Older British people and medical workers may be given a new version of the Covid-19 vaccine this year which is tailor-made to protect against the Omicron variant.
Ministers hope that the next generation of jabs made both by Pfizer and Moderna will be ready in time for autumn, when a new round of vaccines will be administered to certain groups.
Over-65s, vulnerable people below that age, and frontline health and care workers are due to be invited for another vaccination to top up their immunity levels.
The decision by the Joint Committee on Vaccination and Immunisation (JCVI) to target only those groups came as a surprise to the Government, according to a Whitehall source, because they had expected to offer an additional jab to everyone over 50.
It is possible that the criteria could be widened in the coming months, based on evidence about how quickly the current protection is waning and what difference another dose could do for younger groups.
Health Secretary Sajid Javid is understood to believe there is a significant chance that the new jabs, adapted by their manufacturers to target Omicron specifically, can be used in the autumn booster campaign.
The UK has around 150 million vaccines on order from Pfizer and Moderna, having decided not to use the Oxford/AstraZeneca jab for any further boosters.
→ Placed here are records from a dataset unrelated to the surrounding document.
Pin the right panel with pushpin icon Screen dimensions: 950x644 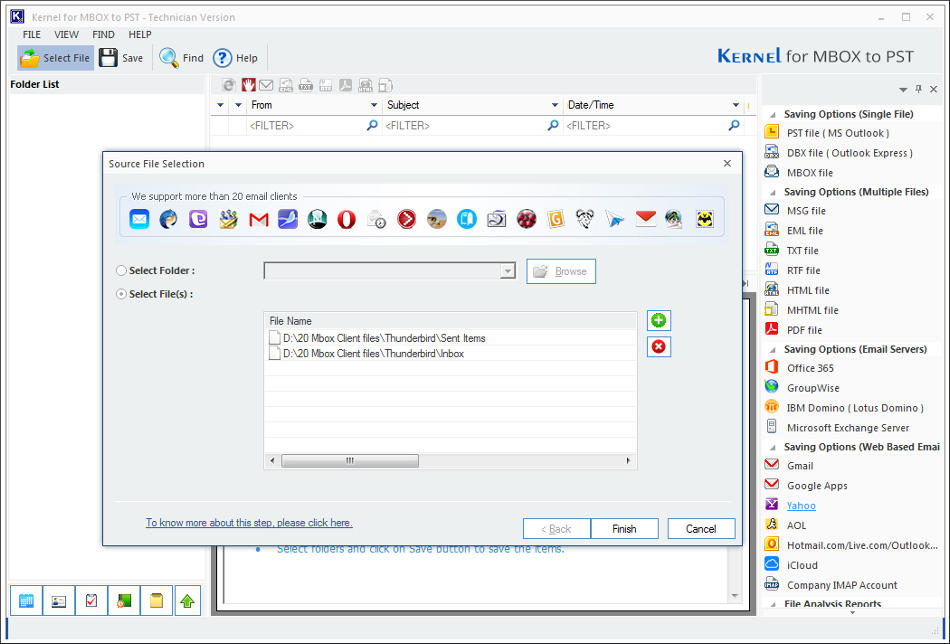[x=919, y=89]
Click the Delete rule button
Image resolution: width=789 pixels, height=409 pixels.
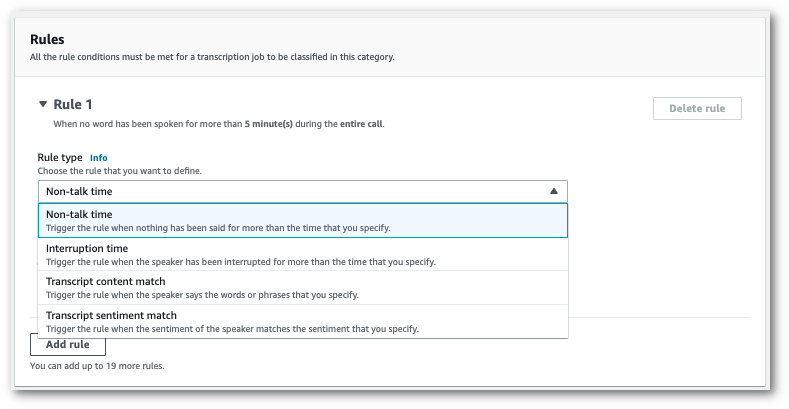tap(697, 108)
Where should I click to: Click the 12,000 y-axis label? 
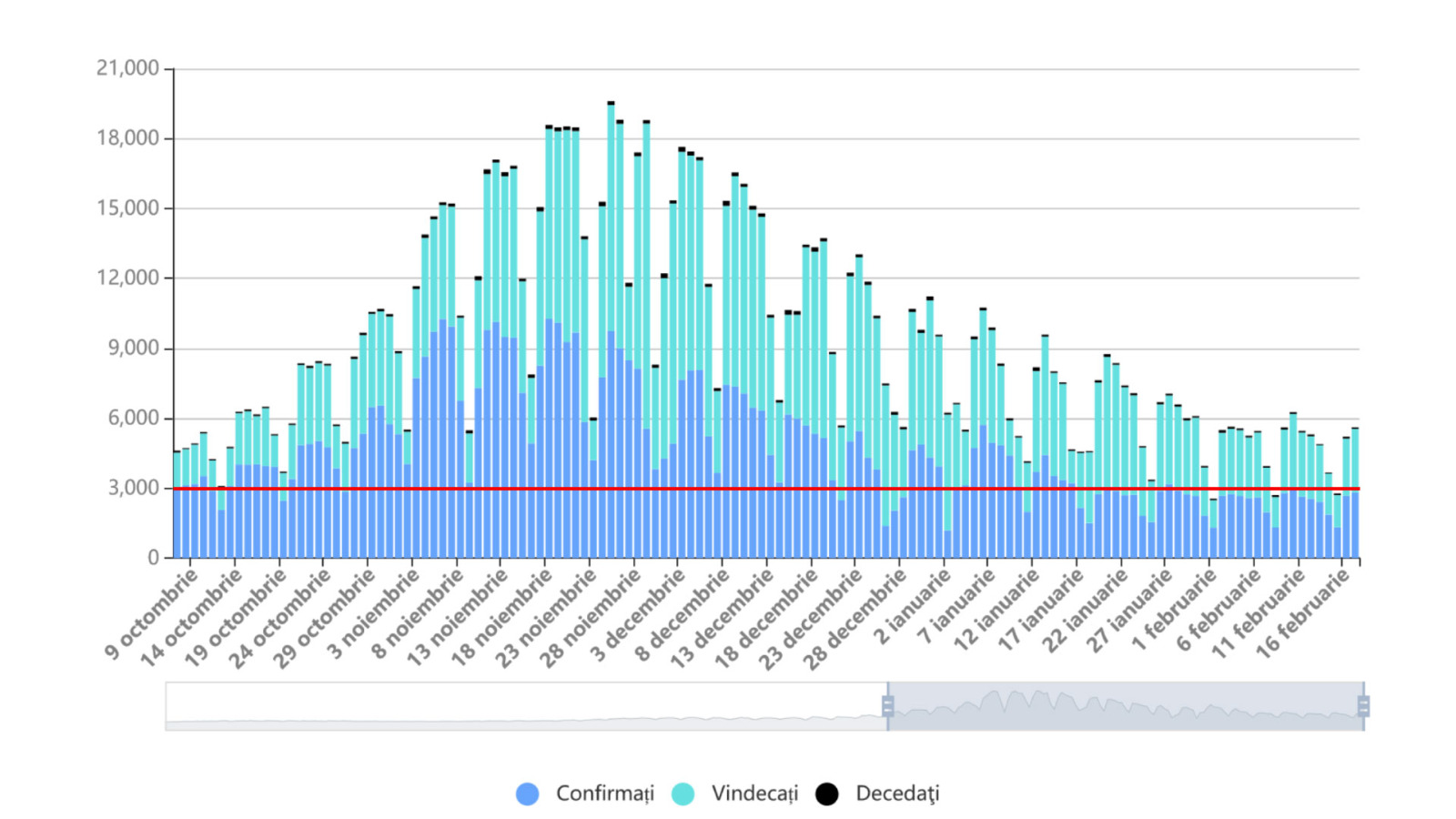click(x=127, y=278)

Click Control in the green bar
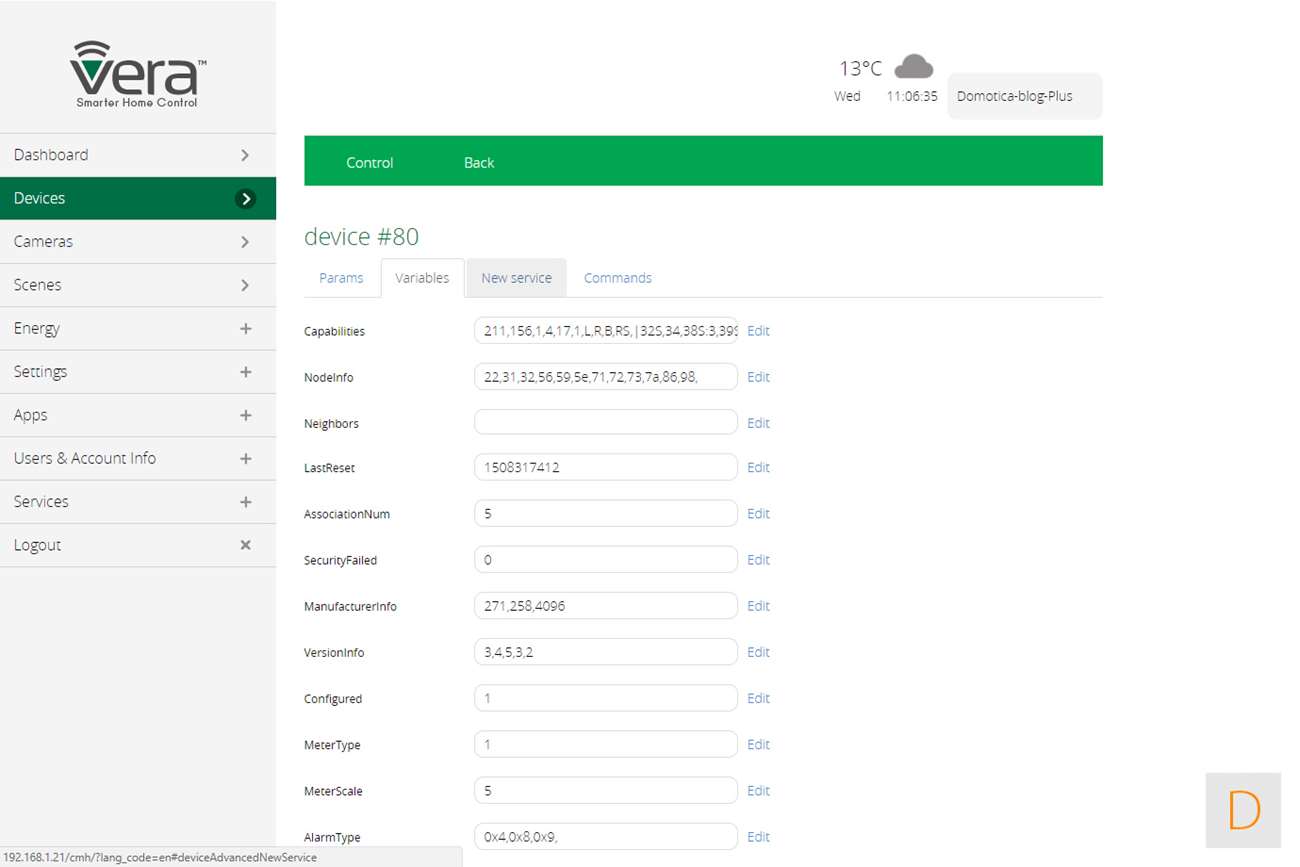[x=369, y=162]
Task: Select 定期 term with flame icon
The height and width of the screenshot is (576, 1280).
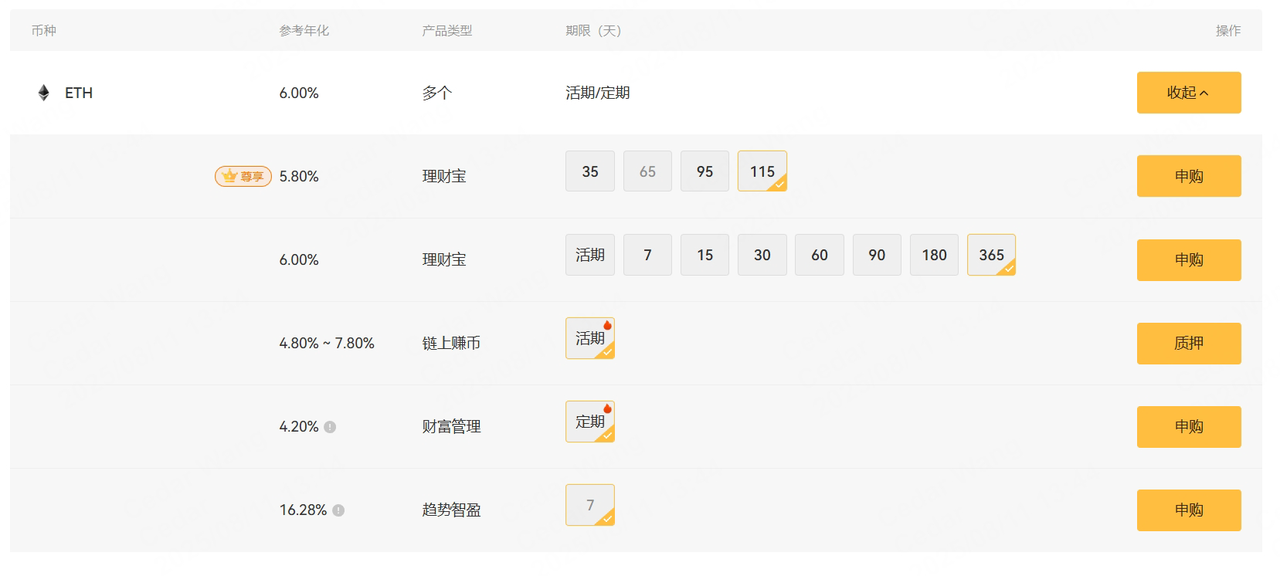Action: (x=590, y=422)
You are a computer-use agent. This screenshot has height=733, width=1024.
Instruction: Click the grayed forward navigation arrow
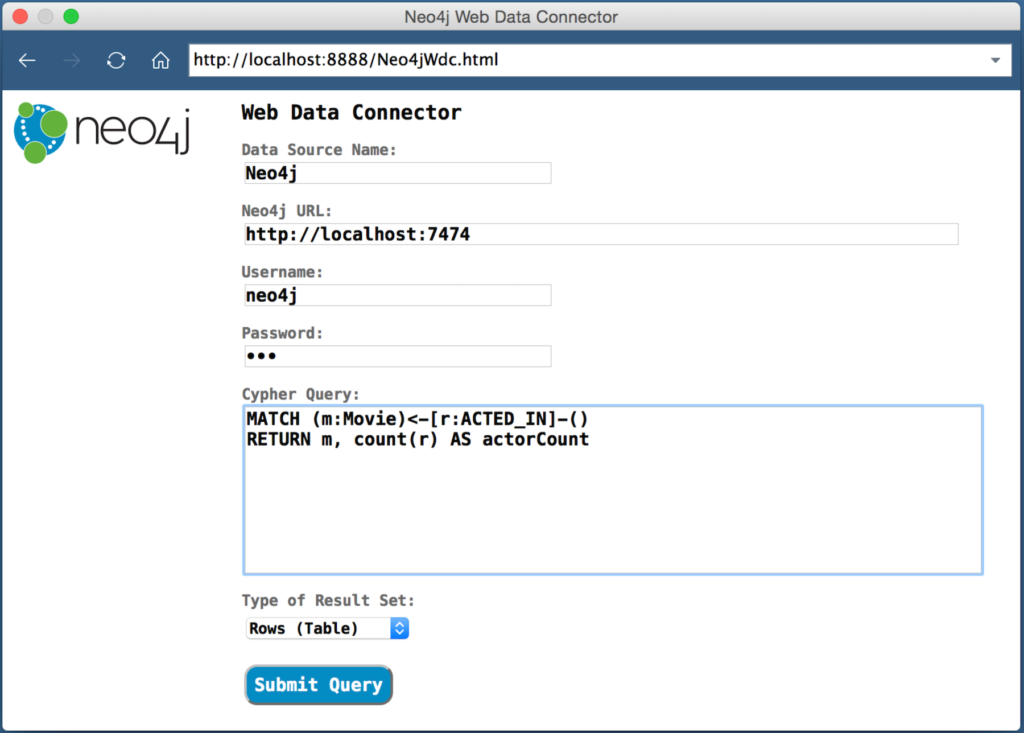71,60
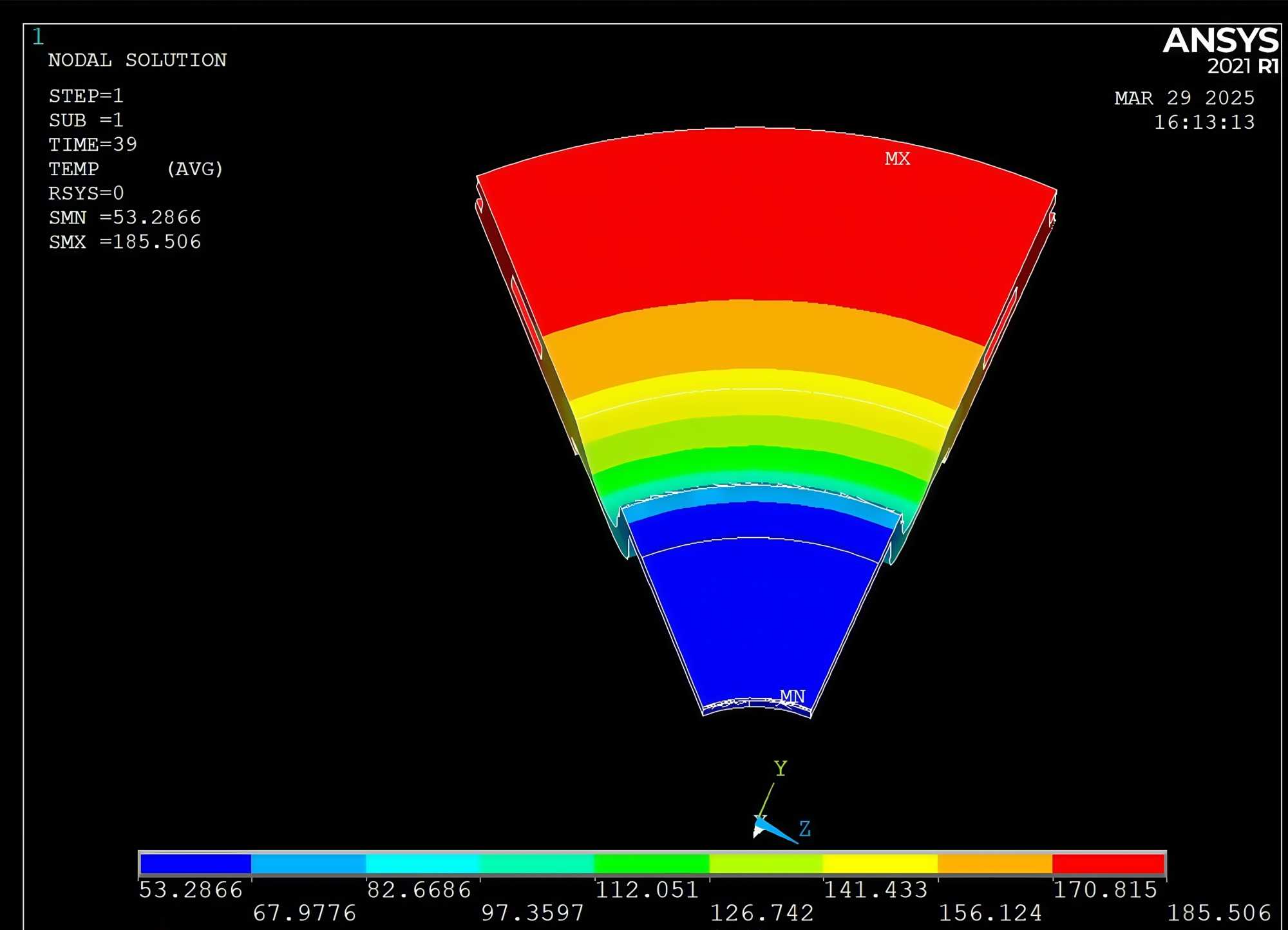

Contracts signed by the Government specify that the two US-based firms must deliver whatever is the latest version of their vaccine, meaning Britain should be near the front of the queue for accessing the adapted jabs.
Moderna said this month that a “bivalent” vaccine which is designed to protect against both the original coronavirus detected in Wuhan, and the Omicron variant which emerged at the end of last year, was its “lead candidate” to be used from the autumn onwards.